Shriners groundbreaking

Planned hospital to be located on medical campus

 
 
Shriners Hospital for Children-St. Louis groundbreaking March 2013
Robert Boston

Patients of Shriners Hospital for Children and representatives from Shriners and Washington University Medical Center (including medical school Dean Larry J. Shapiro, MD, sixth from right) recently broke ground on a $50 million hospital on the medical center campus. The planned facility will be located at the corner of Clayton and Newstead avenues.

BY Elizabethe Holland Durando

Patients of Shriners Hospitals for Children and representatives from Shriners and Washington University Medical Center broke ground Wednesday, March 20, on a $50 million hospital on the medical center campus.

The planned hospital, on 3.75 acres at the corner of Clayton Road and Newstead Avenue, will replace the 50-year-old Shriners Hospital in Frontenac. This will be the third building to house a Shriners Hospitals for Children-St. Louis. The first opened in 1924 at the corner of Euclid Avenue and Clayton.

The move is expected to further enhance clinical care and research collaborations with Washington University School of Medicine, with which Shriners has had a longstanding partnership since the early 1920s. Most of the hospital’s medical staff – 57 physicians, including Chief of Staff Perry L. Schoenecker, MD – are Washington University faculty physicians.

In a brief address before the groundbreaking, Larry J. Shapiro, MD, executive vice chancellor for medical affairs and dean of the School of Medicine, extolled the enduring relationship between Shriners and the university, the shared concern for the welfare of children and “the desire to provide the very best patient care possible.

“That shared commitment hasn’t changed or wavered in the ensuing 90 years,” Shapiro added. “We look forward to working together for at least the next 90 years.”

Plans for the 90,000-square-foot hospital include 12 inpatient beds, three surgical suites, and 18 clinic examination rooms. It also will have enhanced space for a clinical research center for metabolic bone diseases and more room for same-day surgery patients. Also included will be nine rooms for outpatient family housing, a state-of-the-art interactive and educational activity area and dedicated space for collaborative research with Washington University scientists. The facility is expected to be completed by the end of 2014 or early 2015.

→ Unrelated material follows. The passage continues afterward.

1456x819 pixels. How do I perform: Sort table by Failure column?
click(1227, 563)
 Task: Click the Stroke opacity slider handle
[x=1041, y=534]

The move is expected to further enhance clinical care and research collaborations with Washington University School of Medicine, with which Shriners has had a longstanding partnership since the early 1920s.

“The closer Shriners Hospital is to the resources of not only Washington University School of Medicine but also St. Louis Children’s Hospital as well other BJC facilities and services, the more effective we can be in providing care to our children and more fully collaborate in the research and education that is the hallmark of the medical center,” said Ted Dearing, chairman of the Shriners Hospitals for Children Board of Governors.

Groundbreaking ceremonies typically feature executives and officials of an organization, but this groundbreaking had a group of patient ambassadors take over the ceremony in a surprise “coup” to thank the Shriners and staff members who worked on the project.

Those patients included Marcia Steinmetz of Florissant and Marianne Hedgcoth of Lonedell, two sisters in their 50s who were treated years ago at Shriners for club foot. They were the first siblings admitted to the hospital at the same time. Also participating were Malia Gall, 9, of Catawissa, who has had numerous surgeries due to pseudoarthritis, and Clayton Miller, 14, of Leasburg, who has had 74 surgeries for scoliosis.

“We are taking over this ceremony today because we want to be sure that all the grown-ups here know that we, the patients of Shriners Hospitals for Children, understand how hard you have worked on the new hospital,” said Morgan Swanner, 13, of Edwardsville, who was born with one arm. “It’s finally our turn to thank you.”

Added Madelyn Hubbs, 12, of Maryland Heights: “Our parents and our caregivers have told us how hard you’ve worked and what a labor of love it has been to make a new, more modern hospital that’s even more welcoming for patients — and a hospital our outstanding doctors and nurses deserve.”

The patients participated in the groundbreaking with Imperial Potentate of Shriners International Alan W. Madsen, and past Imperial Potentate and current chairman of the national Board of Trustees for Shriners Hospitals for Children, Douglas E. Maxwell of Chesterfield. Among those invited to speak at the ceremony were Shapiro and BJC Group President Lee Fetter.

Added Maxwell: “This is truly a win-win opportunity for Shriners Hospitals for Children, Washington University School of Medicine and, more importantly, the children we treat.”

In all, there are 22 Shriners Hospitals for Children — 20 in the United States and one each in Canada and Mexico. The hospitals provide orthopaedic, burn and spinal cord injury care. The organization’s St. Louis hospital specializes in orthopaedic care.